((

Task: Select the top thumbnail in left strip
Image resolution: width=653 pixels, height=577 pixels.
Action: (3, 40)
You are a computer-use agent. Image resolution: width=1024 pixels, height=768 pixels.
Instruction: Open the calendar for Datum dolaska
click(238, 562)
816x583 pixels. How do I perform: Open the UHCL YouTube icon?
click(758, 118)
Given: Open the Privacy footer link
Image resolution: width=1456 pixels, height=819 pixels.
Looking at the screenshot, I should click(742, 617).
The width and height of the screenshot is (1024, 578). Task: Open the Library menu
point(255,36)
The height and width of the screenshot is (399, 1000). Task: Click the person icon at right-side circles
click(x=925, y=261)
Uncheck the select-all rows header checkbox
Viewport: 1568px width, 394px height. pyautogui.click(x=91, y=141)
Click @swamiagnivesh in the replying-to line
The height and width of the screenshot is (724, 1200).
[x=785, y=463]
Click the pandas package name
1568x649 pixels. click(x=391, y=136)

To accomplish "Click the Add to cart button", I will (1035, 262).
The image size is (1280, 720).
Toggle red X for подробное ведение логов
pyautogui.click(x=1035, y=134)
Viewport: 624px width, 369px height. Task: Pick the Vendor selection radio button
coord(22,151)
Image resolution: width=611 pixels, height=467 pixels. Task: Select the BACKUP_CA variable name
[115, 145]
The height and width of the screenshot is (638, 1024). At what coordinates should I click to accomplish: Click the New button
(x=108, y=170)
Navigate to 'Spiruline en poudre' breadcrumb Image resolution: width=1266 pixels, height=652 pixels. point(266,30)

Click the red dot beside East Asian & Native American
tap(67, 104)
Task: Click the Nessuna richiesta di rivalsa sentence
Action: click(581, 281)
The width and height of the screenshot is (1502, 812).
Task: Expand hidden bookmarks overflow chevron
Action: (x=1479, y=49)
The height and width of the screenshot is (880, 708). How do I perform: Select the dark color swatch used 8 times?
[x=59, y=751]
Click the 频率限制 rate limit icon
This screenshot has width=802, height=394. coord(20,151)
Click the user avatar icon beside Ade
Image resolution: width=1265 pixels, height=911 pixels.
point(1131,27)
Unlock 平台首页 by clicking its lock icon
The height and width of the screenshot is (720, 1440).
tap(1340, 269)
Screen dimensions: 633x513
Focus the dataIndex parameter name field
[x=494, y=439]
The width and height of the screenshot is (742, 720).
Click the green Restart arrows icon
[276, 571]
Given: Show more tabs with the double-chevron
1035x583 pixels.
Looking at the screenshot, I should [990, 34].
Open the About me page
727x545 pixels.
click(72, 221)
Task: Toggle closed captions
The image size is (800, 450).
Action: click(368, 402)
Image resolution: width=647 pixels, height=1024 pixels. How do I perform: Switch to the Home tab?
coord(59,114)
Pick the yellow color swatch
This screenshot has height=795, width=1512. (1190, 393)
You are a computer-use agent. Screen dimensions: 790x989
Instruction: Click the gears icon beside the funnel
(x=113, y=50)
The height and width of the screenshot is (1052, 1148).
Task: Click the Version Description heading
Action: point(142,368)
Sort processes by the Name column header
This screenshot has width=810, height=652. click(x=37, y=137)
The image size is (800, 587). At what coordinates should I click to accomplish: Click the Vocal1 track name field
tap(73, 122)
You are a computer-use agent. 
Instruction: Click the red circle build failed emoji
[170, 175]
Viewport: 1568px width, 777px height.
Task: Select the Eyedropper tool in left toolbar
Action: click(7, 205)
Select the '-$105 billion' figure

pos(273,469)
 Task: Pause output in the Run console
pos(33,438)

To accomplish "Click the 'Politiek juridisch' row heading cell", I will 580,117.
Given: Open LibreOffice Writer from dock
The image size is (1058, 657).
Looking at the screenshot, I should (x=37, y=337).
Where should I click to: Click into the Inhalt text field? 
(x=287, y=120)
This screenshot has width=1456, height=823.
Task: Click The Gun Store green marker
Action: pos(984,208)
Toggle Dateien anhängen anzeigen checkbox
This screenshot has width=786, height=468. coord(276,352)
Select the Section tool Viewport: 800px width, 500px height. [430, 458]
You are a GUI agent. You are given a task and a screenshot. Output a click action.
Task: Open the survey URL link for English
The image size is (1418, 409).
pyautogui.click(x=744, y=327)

))

Exercise directions: Copy out word for word each line of the listing, from the very first line down to the line containing "Navigate to 'Spiruline", and stop after that line.

Your solution:
Task: Select the top thumbnail in left strip
Image resolution: width=653 pixels, height=577 pixels.
Action: (3, 40)
You are a computer-use agent. Image resolution: width=1024 pixels, height=768 pixels.
Instruction: Open the calendar for Datum dolaska
click(238, 562)
816x583 pixels. How do I perform: Open the UHCL YouTube icon?
click(758, 118)
Given: Open the Privacy footer link
Image resolution: width=1456 pixels, height=819 pixels.
Looking at the screenshot, I should click(742, 617).
The width and height of the screenshot is (1024, 578). Task: Open the Library menu
point(255,36)
The height and width of the screenshot is (399, 1000). Task: Click the person icon at right-side circles
click(x=925, y=261)
Uncheck the select-all rows header checkbox
Viewport: 1568px width, 394px height. pyautogui.click(x=91, y=141)
Click @swamiagnivesh in the replying-to line
The height and width of the screenshot is (724, 1200).
[x=785, y=463]
Click the pandas package name
1568x649 pixels. click(x=391, y=136)

To accomplish "Click the Add to cart button", I will (1035, 262).
The image size is (1280, 720).
Toggle red X for подробное ведение логов
pyautogui.click(x=1035, y=134)
Viewport: 624px width, 369px height. Task: Pick the Vendor selection radio button
coord(22,151)
Image resolution: width=611 pixels, height=467 pixels. Task: Select the BACKUP_CA variable name
[115, 145]
The height and width of the screenshot is (638, 1024). At what coordinates should I click to accomplish: Click the New button
(x=108, y=170)
Navigate to 'Spiruline en poudre' breadcrumb Image resolution: width=1266 pixels, height=652 pixels. point(266,30)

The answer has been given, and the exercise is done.